IV. PERFORMANCE EVALUATION
System-level simulations evaluate mixed H2H/M2M LTE-Advanced networks using utility-based scheduling and alternative MTCD channel-allocation approaches. The results show tunable trade-offs between M2M and cell-edge H2H performance, while graph-based allocation improves MTCD utility over full reuse.
- Mixed H2H and M2M services: Increasing λ improves M2M performance but deteriorates 10% CDF H2H cell-edge performance; both effects level off above λ=0.8.The 50% and 90% CDF H2H performances remain virtually unchanged, making λ=0.8 the selected setting.
- Mixed H2H and M2M services: Concurrent M2M communications degrade cell-edge UE performance, while MTCD utility exceeds the utility degradation of cell-edge UEs.Under the stated simulation utility settings, aggregate cell utility increases from 2.8714 without M2M communications to 4.0264 with them.
- Mixed H2H and M2M services: MTCDs are selected more often than UEs in the low-rate region because their utility increases more rapidly with achievable rate.Utility-function formats can adjust scheduling priority between M2M and H2H communications in a given data-rate region.
- Peer-to-peer MTCD transmission: Graph-based channel allocation controls interference between MTCD links and increases received SINRs, especially at the cell edge, compared with full reuse.In 90% of operational cases, full reuse achieves utility 0.15, whereas graph-based allocation yields at least 0.5.
V. CONCLUSIONS
The paper presents LTE-Advanced architectural enhancements and radio resource allocation schemes for M2M communications. Simulations indicate improved user utility, while future designs must address practical application requirements, implementation overhead, and complexity.
- Contributions: The paper introduces network architectural enhancements and transmission schemes related to MTCDs for LTE-Advanced M2M-enabled cellular networks.These enhancements support the paper’s proposed resource-allocation designs.
- Contributions: Several radio resource allocation schemes target reduced co-channel interference and improved network efficiency across different transmission links.The schemes are designed for LTE-Advanced cellular networks with M2M communications.

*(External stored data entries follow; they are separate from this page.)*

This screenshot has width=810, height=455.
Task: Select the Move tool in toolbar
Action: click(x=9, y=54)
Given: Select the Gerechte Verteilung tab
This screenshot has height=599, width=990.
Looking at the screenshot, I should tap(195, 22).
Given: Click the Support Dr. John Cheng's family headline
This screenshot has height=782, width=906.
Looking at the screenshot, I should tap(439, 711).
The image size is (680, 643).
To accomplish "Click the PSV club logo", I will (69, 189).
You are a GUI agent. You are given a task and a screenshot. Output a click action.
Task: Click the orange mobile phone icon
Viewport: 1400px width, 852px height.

- Conclusions: Simulation results demonstrate that the proposed schemes improve network performance in terms of user utility.The paper evaluates the effectiveness of its M2M resource-allocation approach through simulation.

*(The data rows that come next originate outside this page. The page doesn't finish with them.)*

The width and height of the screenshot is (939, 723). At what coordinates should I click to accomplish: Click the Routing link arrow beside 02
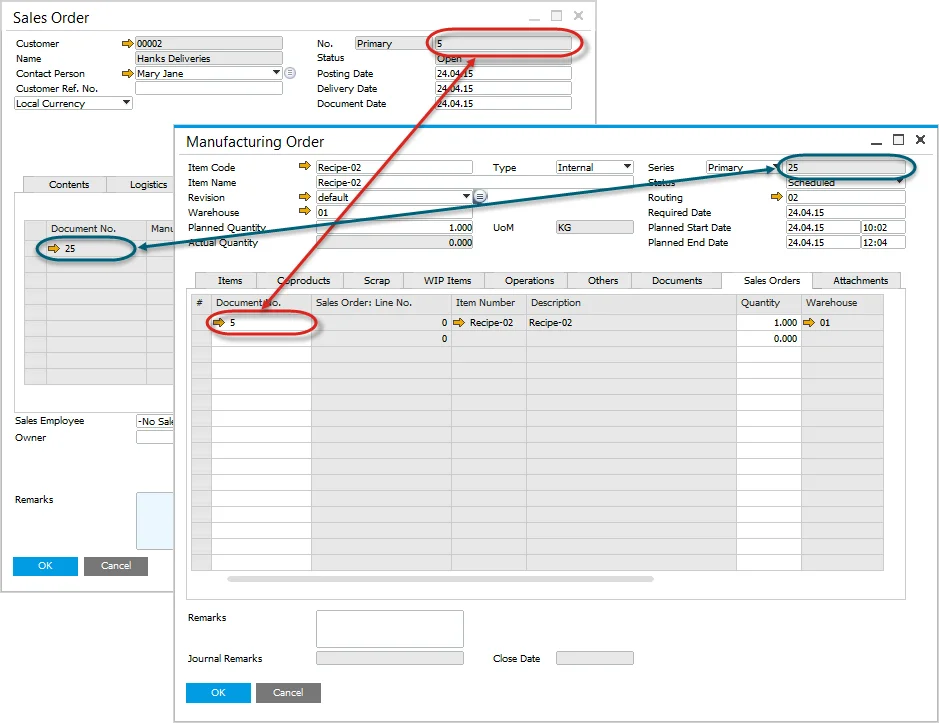776,198
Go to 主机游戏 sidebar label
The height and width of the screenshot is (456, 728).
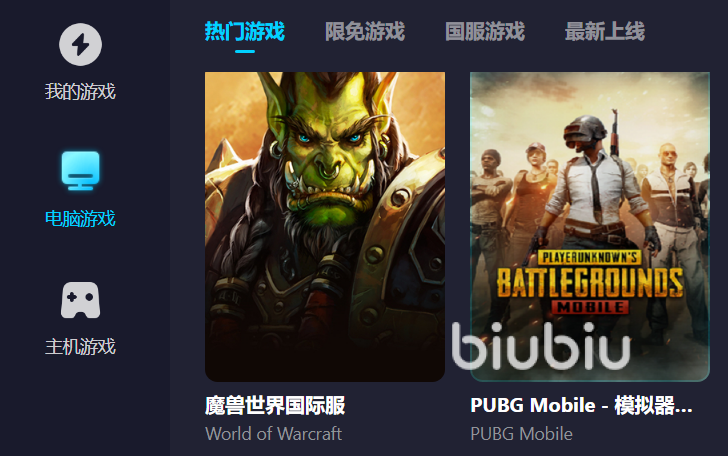(80, 347)
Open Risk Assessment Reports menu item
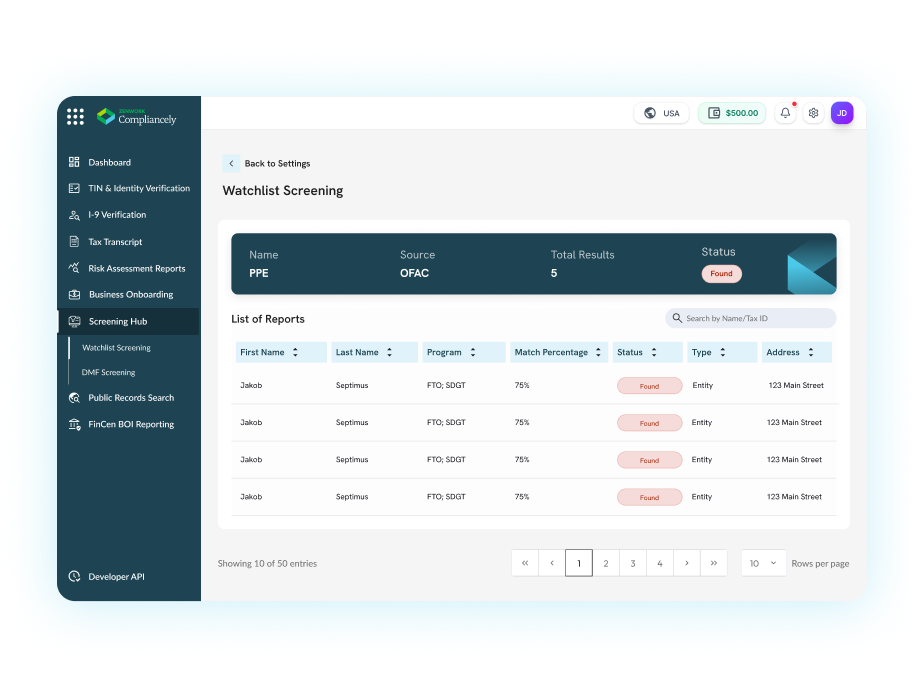Image resolution: width=924 pixels, height=690 pixels. (136, 268)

- Future work and constraints: Future resource-allocation designs must account for application scenarios, M2M service features, implementation overhead, and complexity.The paper emphasizes balancing performance against implementation cost while tracking 3GPP and ETSI M2M standardization.
BIOGRAPHY
The paper’s authors include researchers affiliated with Beijing University of Posts and Telecommunications, the University of Southern Queensland, and industry research organizations, with interests spanning M2M and wireless networking.

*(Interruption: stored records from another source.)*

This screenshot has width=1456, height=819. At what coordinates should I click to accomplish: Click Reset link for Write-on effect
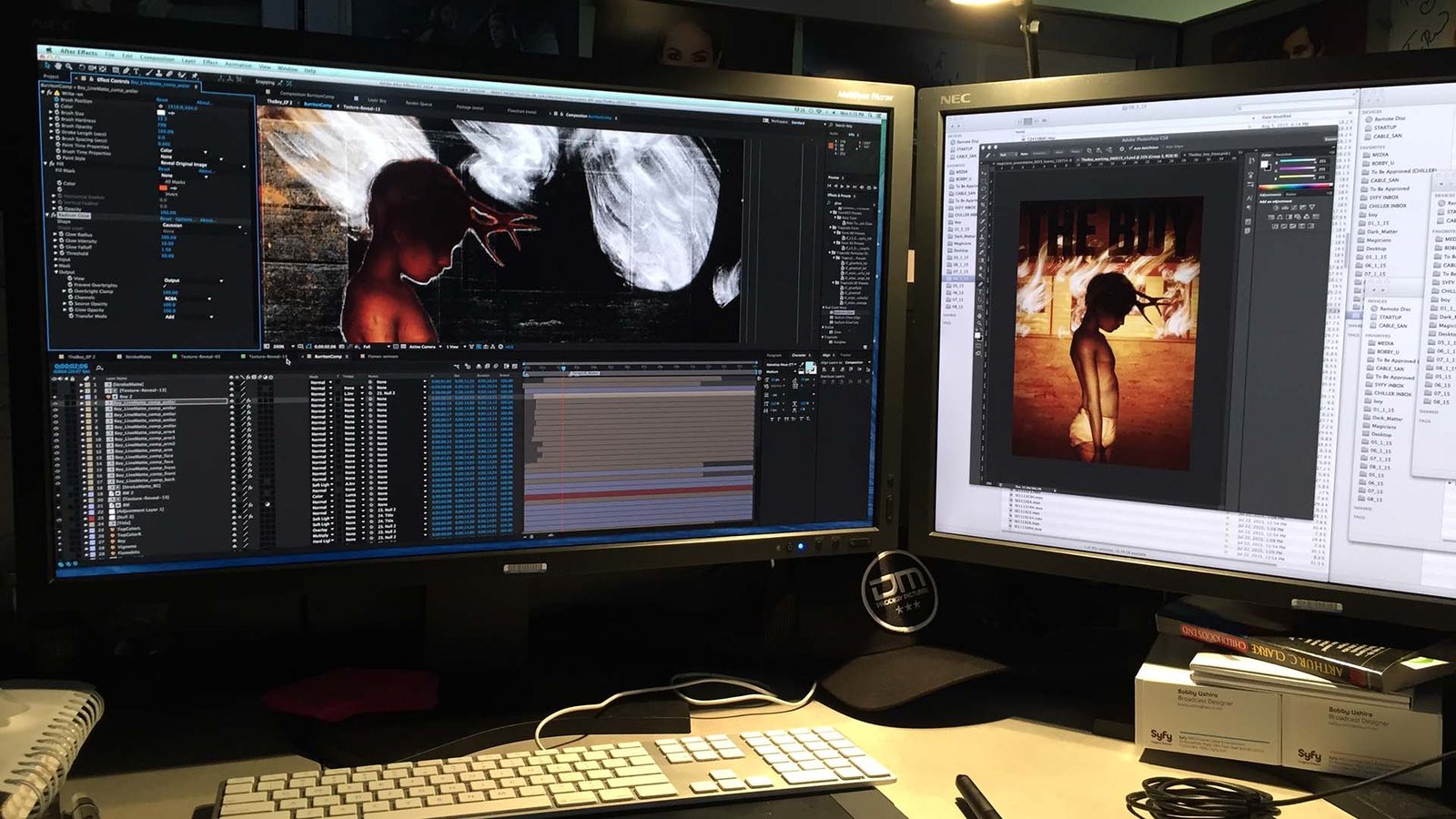click(162, 100)
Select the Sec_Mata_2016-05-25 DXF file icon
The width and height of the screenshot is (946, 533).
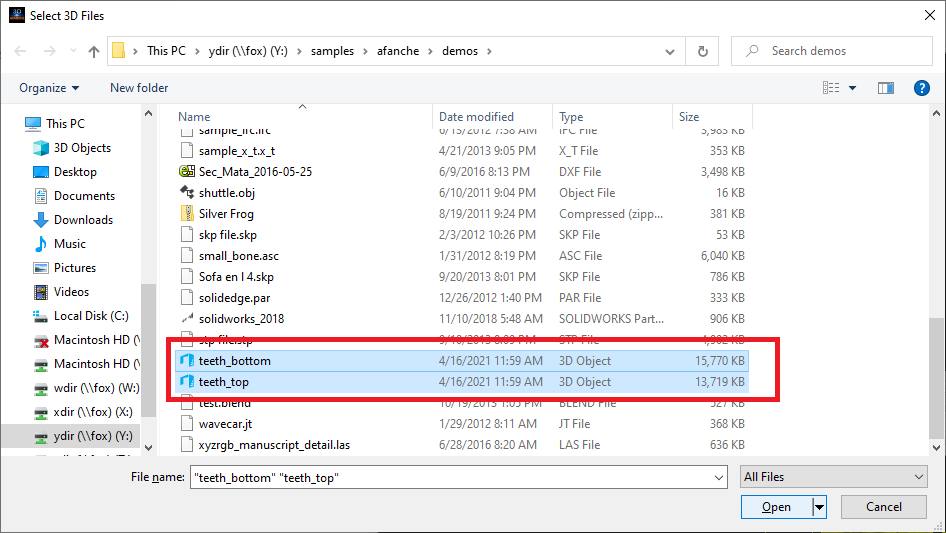(186, 172)
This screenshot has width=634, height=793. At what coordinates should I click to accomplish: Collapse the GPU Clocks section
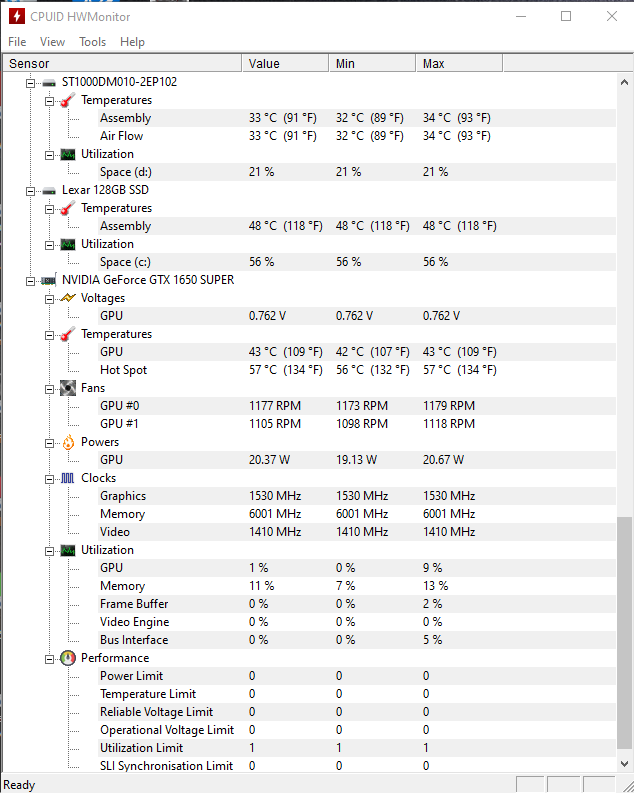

- Authors: Kan Zheng is an associate professor at Beijing University of Posts and Telecommunications whose interests include M2M communication, cooperative communication, and heterogeneous networks.He previously worked as a senior researcher at Siemens and Orange Labs R&D in Beijing.
- Authors: Fanglong Hu has worked toward a master’s degree at Beijing University of Posts and Telecommunications, researching M2M communication and heterogeneous networks.
- Authors: Wei Xiang is affiliated with the University of Southern Queensland and holds doctoral training in telecommunications engineering.His biographical passage identifies degrees from Chinese and Australian universities and faculty service beginning in 2004.
- Authors: Wenbo Wang is a professor and dean of graduate school at Beijing University of Posts and Telecommunications, with interests in signal processing, mobile communications, and wireless networks.